=== Given passage ===
Together for Sustainability AISBL (TfS) is a joint initiative of chemical companies, founded in 2011. It focuses on the promotion of sustainability practices in the chemical industry's supply chain, currently gathering chemical companies around a single standard of auditing and assessment.

Sustainability in chemical supply chains 

Over the past few years sustainability aspects in the chemical industry have become more important and holistic. Nowadays, chemical companies' measures focusing sustainability include apart from ecological aspects also social concerns and collaborative issues.

Today, it has been well accepted that the creation of sustainable chemical supply chains requires a joint effort beyond individual businesses. These efforts should integrate chemical companies, suppliers, customers as well as consumers.

Prof. Dr Wolfgang Stolze and Marc Müller of the University of St. Gallen summarize the development in the chemical industry in recent years as follows: "The scope of sustainability in the chemical industry has evolved from a firm-level construct with a strong focus on green aspects to a chain-level approach attempting to address the triple bottom line of economic, social and environmental elements."
===
— To be done —
**a.** In what year was the initiative described in the Together for Sustainability passage founded?
**b.** List every group that the Together for Sustainability passage says efforts toward sustainable chemical supply chains should integrate.
The data after this point is separate from the Together for Sustainability passage.
=== Information supplied ===
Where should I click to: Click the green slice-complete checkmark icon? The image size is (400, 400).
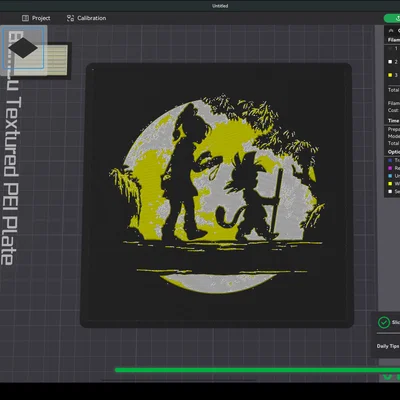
===
— Expected responses —
**a.** 2011

**b.** Chemical companies, suppliers, customers, consumers